Emergency Department & Critical Care In Situ Simulation - Head Injury on DOAC

The session was held in the resus room after morning handover. An EM ST3 was the clinician in resus, supported by ED nursing staff (Band 5s). An ED SpR was available for advice and top cover if required. ITU were available by bleep.

Learning objectives

Non clinical
Inter-departmental teamwork
Leadership and role allocation
Time critical decision making
Multi-disciplinary communication

Clinical (Medical)
Reversal of anticoagulation
Management of agitated head injury patient
Neuroprotective measures
Management of raised Intracranial pressure

Clinical (Nursing)
Drawing up and administration of Octaplex
Task prioritisation and allocation
Neuroprotective measures

Faculty: Alex Belcher, Ben Short, Joe Schrieber, Ben Atkinson

RCEM Curriculum Coverage Topics (SLOs)

SLO 3 – Identify sick adult patients, be able to resuscitate and stabilise and know when it is appropriate to stop
SLO 4 – Care for injured patients across the full range of complexity


FICM Curriculum Coverage Topics (HiLLOs)

HiLLO 5 - Doctors specialising in Intensive Care Medicine can identify, resuscitate and stabilise a critically ill patient, as well as undertake their safe intra-hospital or inter-hospital transfer to an appropriately staffed and equipped facility.
HiLLO 12 - Doctors specialising in Intensive Care Medicine understand the special needs of, and are competent to manage patients with neurological diseases, both medical and those requiring surgery, which will include the management of raised intracranial pressure, central nervous system infections and neuromuscular disorders.

The Case
70yr old female who falls from a low stepladder sustaining head injury with brief LOC and right wrist injury.
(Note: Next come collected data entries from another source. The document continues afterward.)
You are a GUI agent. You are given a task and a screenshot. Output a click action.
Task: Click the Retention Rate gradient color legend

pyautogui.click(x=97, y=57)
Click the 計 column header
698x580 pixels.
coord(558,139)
Mobile at scene and taken by her husband to Gosport where she was redirected to ED as on a DOAC for AF.

After being cleared from other injuries on arrival (apart from head injury and wrist injury), a CT was requested and pending. Sitting in ambulatory majors with a GCS of 15 and normal observations she suddenly becomes acutely confused and agitated so brought into resus by the nursing team on a trolley
Initial ED assessment in resus – patient very agitated and combative and unable to get any monitoring or detailed assessment from her….

Handover from nurse who transferred patient from Ambulatory Majors to Resus


The patient had deteriorated due to the intracranial bleed and appropriate measures taken to stabilise her, prepare her for RSI and subsequent diagnostic imaging and definitive treatment. The use of cognitive aids were vital to ensure mistakes were not made and to reduce the cognitive load from the team during a stressful situation.
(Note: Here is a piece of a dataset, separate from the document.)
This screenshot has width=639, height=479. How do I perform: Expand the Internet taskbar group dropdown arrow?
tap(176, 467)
Working through the RSI checklist

Take Home Points

  • Importance of cognitive aids (RSI checklist and the Emergency Prompt Cards
  • Clear communication during referrals and handover
  • Prescription of Octaplex MUST be on a blood transfusion prescription chart

Feedback from participants

  • Usefulness of talking about closed loop communication and taking 10 seconds for 10 minutes time out.
  • Helpful for finding out where things are placed in resus.
  • Helpful for finding easy access to information that need to be available ‘now’.
  • Importance of human factors in managing critically unwell patients.

Suggested improvements

  • Being clearer with who was part of the sim and who was observing.

Latent Threats identified

  • Mannitol 20% crystallises/precipitates in environments below 20 degrees C - use Hypertonic saline as first line and 10% Mannitol as 2nd line (less likely to crystallise / precipitate). Mannitol 20% therefore removed from the resus stocks in the meantime

Action Points following the simulation session

  1. Crystallised 20% mannitol has now been replaced by 10% which will hopefully reduce the risk of this happening in the future.
  2. Lack of resus wall information. After discussion with the senior ED nurses we created new bleep list and some other more pertinent information for the wall in Resus
  3. The new elderly female LifeCast Mannikin was discovered to have an airway obstruction distal to the cords and subsequent (non intentional) difficult intubation. This was discovered pre scenario and had to swap to old ALS task trainer as a backup - Company rep collected Mannikin to fix the issue within 48hrs of the issue being raised. It was due to a manufacturing issue with the manikin which has now been rectified.